Items from a dataset:
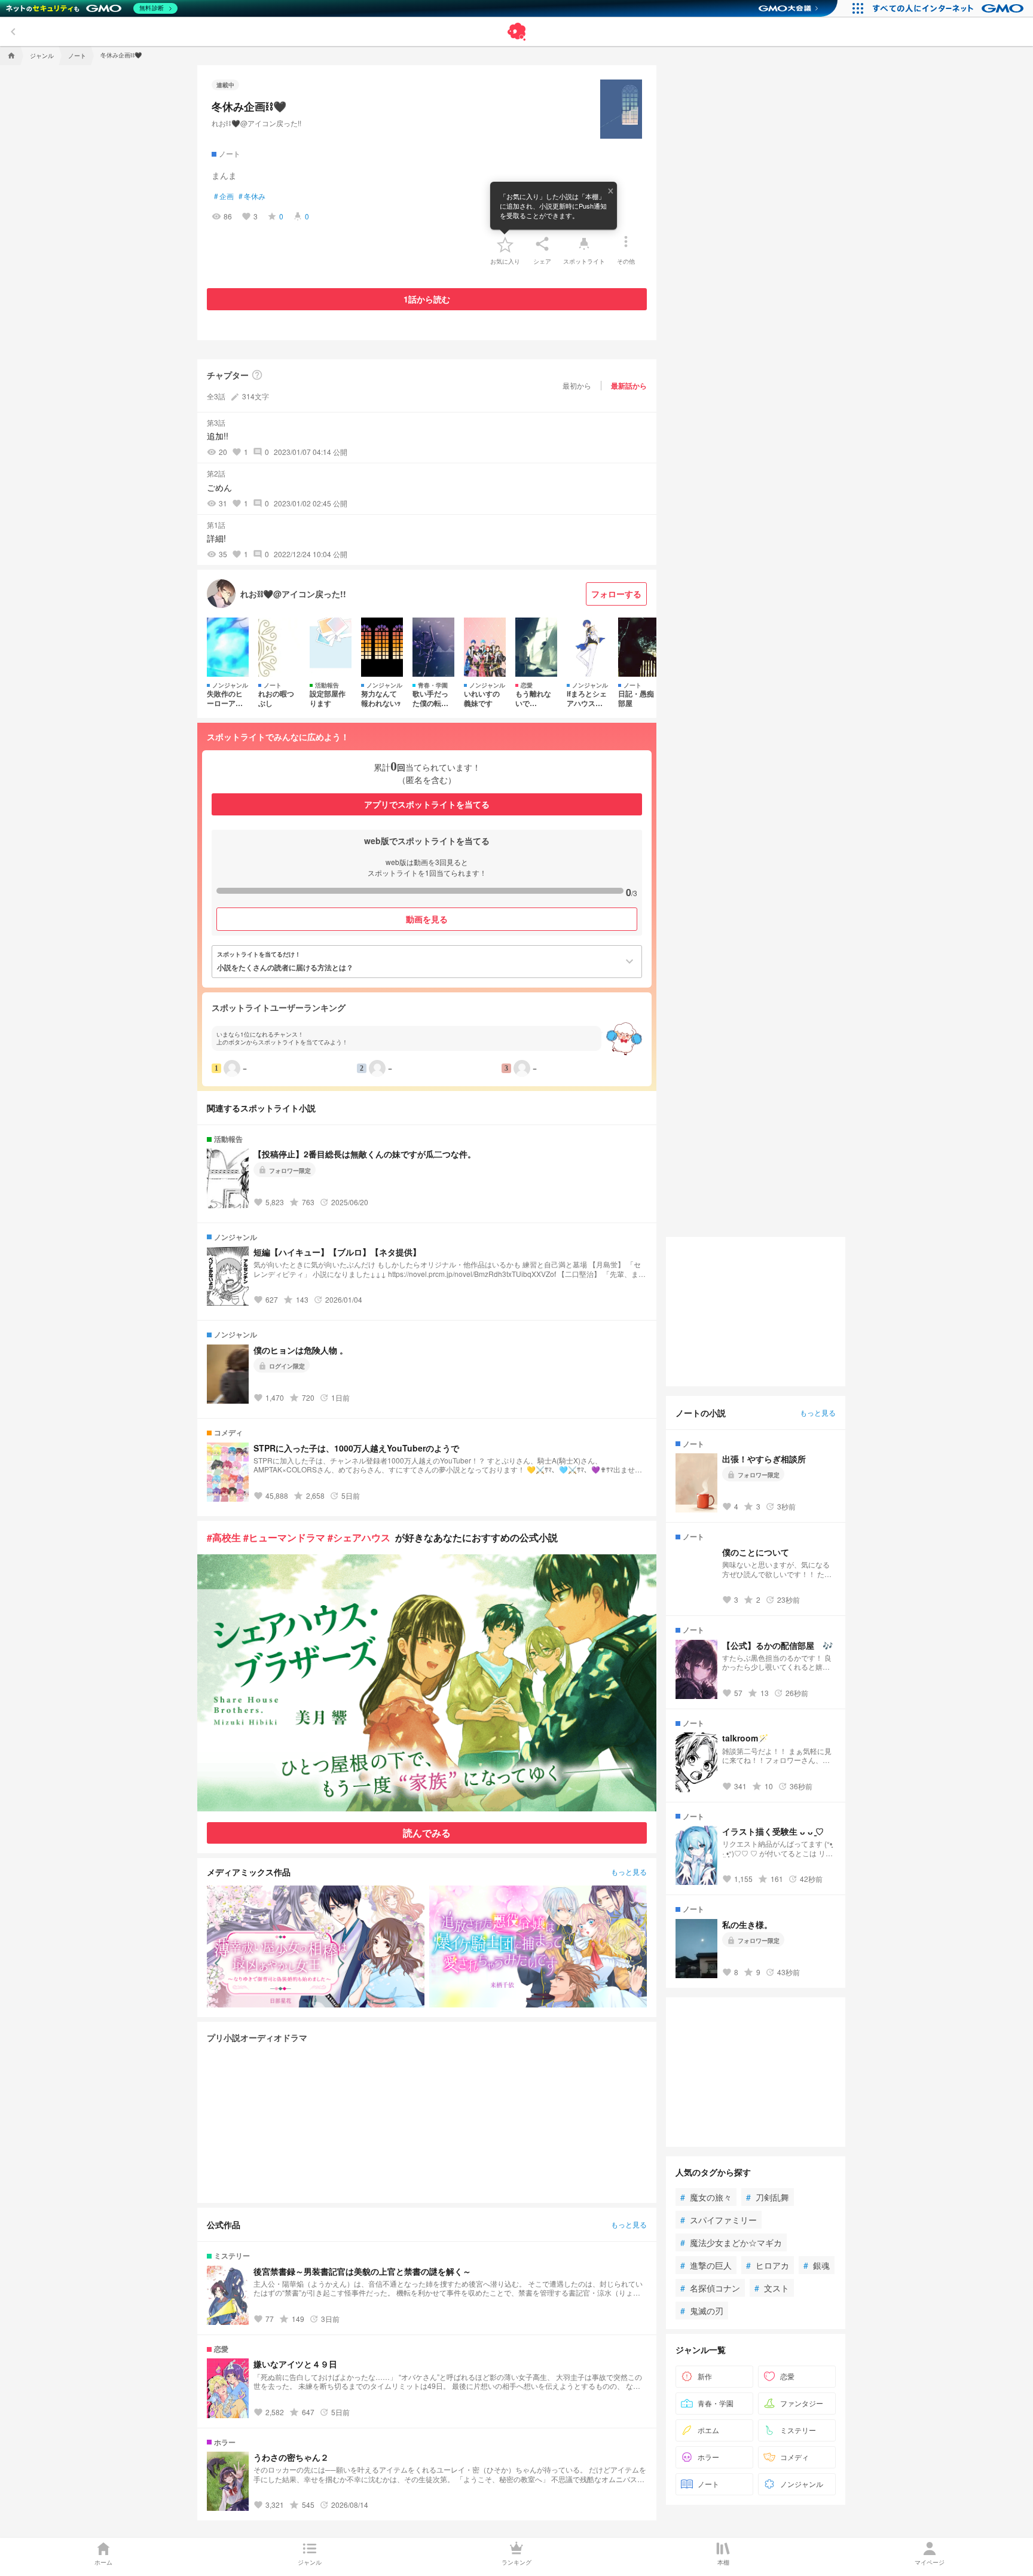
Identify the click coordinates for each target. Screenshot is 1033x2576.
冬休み (252, 196)
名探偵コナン (710, 2288)
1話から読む (427, 299)
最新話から (629, 385)
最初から (577, 385)
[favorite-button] (505, 244)
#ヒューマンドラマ (284, 1537)
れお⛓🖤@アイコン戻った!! (256, 123)
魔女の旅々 (706, 2197)
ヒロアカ (767, 2265)
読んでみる (427, 1832)
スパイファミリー (718, 2220)
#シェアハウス (359, 1537)
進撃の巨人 (706, 2265)
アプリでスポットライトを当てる (427, 804)
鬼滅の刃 (701, 2311)
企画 (224, 196)
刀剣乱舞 (767, 2197)
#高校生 (224, 1537)
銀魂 (816, 2265)
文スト (771, 2288)
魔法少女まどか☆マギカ (731, 2242)
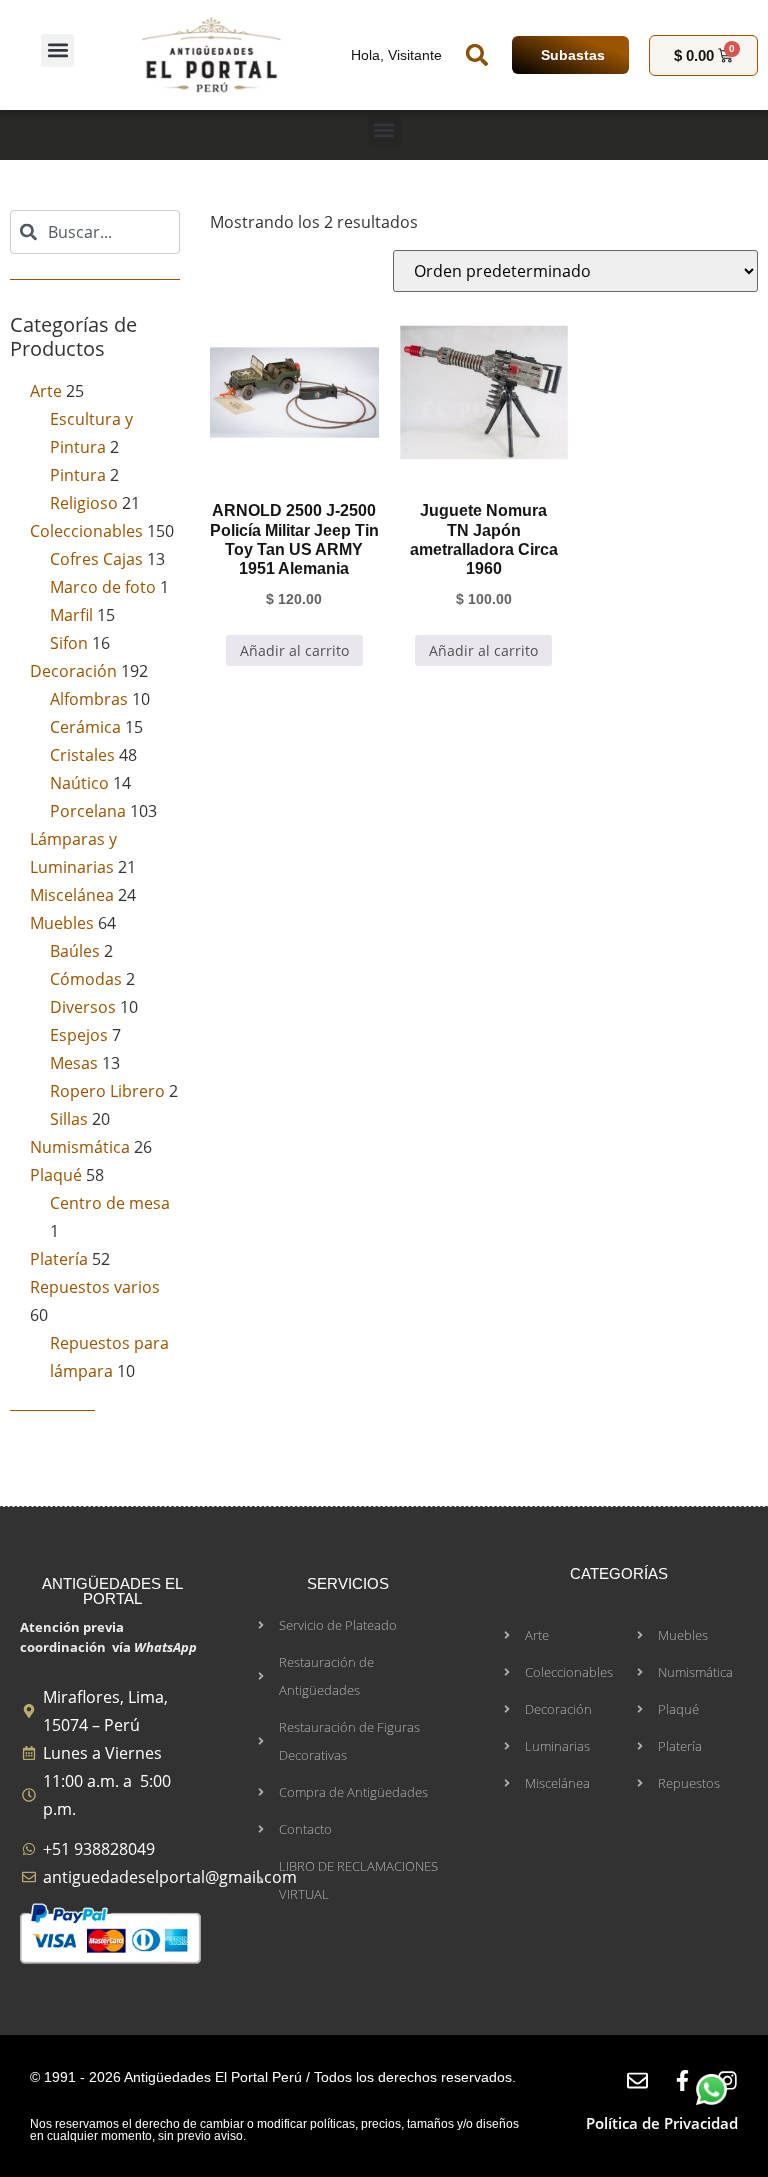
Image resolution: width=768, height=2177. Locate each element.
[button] (57, 50)
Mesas (74, 1063)
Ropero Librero (107, 1091)
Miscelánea (72, 895)
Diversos (83, 1007)
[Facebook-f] (682, 2080)
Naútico (79, 783)
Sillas (69, 1119)
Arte (46, 391)
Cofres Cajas (96, 559)
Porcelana (88, 811)
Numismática (80, 1147)
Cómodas (86, 979)
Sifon (69, 643)
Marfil (71, 615)
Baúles (75, 951)
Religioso (84, 503)
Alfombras (89, 699)
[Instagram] (727, 2080)
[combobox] (95, 232)
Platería (59, 1259)
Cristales (82, 755)
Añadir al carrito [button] (294, 650)
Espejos (79, 1035)
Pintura (78, 475)
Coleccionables (86, 531)
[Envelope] (637, 2080)
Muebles (62, 923)
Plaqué (56, 1175)
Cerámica (85, 727)
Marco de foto (103, 587)
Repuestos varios (95, 1287)
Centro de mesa (110, 1203)
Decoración (73, 671)
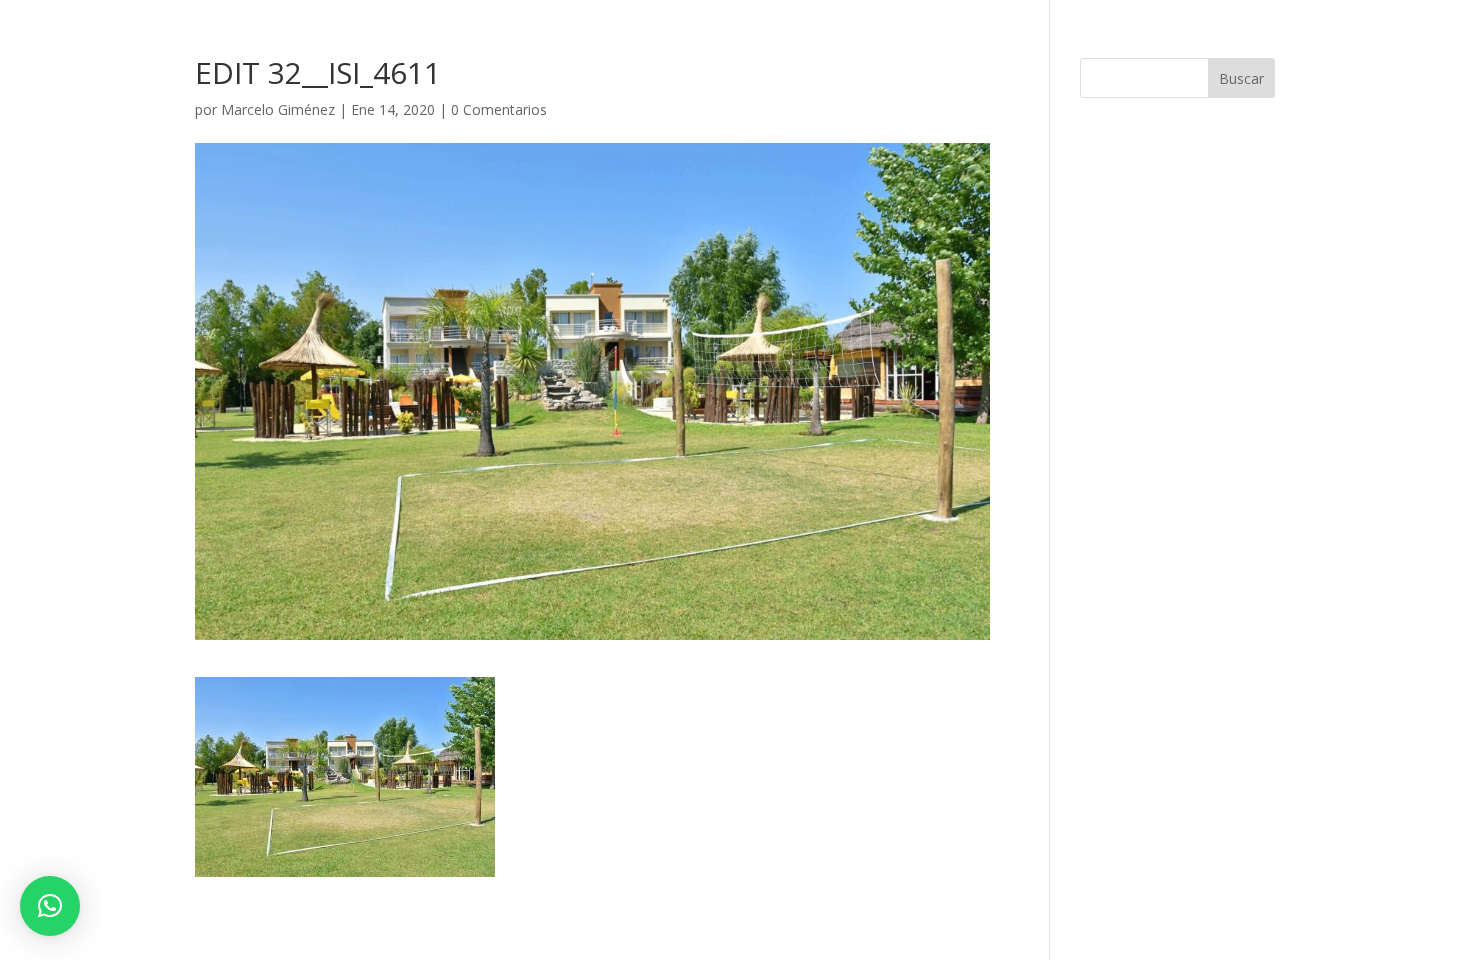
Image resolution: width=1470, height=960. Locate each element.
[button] (50, 906)
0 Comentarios (499, 109)
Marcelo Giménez (278, 109)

▸ **What the task requires**
Your reply should hold only the lines running from the one with "Image resolution: width=768, height=2177." to the end of the data above, set down exactly, pictures omitted.

▸ **Solution for this problem**
Image resolution: width=768, height=2177. Locate each element.
[button] (57, 50)
Mesas (74, 1063)
Ropero Librero (107, 1091)
Miscelánea (72, 895)
Diversos (83, 1007)
[Facebook-f] (682, 2080)
Naútico (79, 783)
Sillas (69, 1119)
Arte (46, 391)
Cofres Cajas (96, 559)
Porcelana (88, 811)
Numismática (80, 1147)
Cómodas (86, 979)
Sifon (69, 643)
Marfil (71, 615)
Baúles (75, 951)
Religioso (84, 503)
Alfombras (89, 699)
[Instagram] (727, 2080)
[combobox] (95, 232)
Platería (59, 1259)
Cristales (82, 755)
Añadir al carrito [button] (294, 650)
Espejos (79, 1035)
Pintura (78, 475)
Coleccionables (86, 531)
[Envelope] (637, 2080)
Muebles (62, 923)
Plaqué (56, 1175)
Cerámica (85, 727)
Marco de foto (103, 587)
Repuestos varios (95, 1287)
Centro de mesa (110, 1203)
Decoración (73, 671)
Image resolution: width=1470, height=960. Locate each element.
[button] (50, 906)
0 Comentarios (499, 109)
Marcelo Giménez (278, 109)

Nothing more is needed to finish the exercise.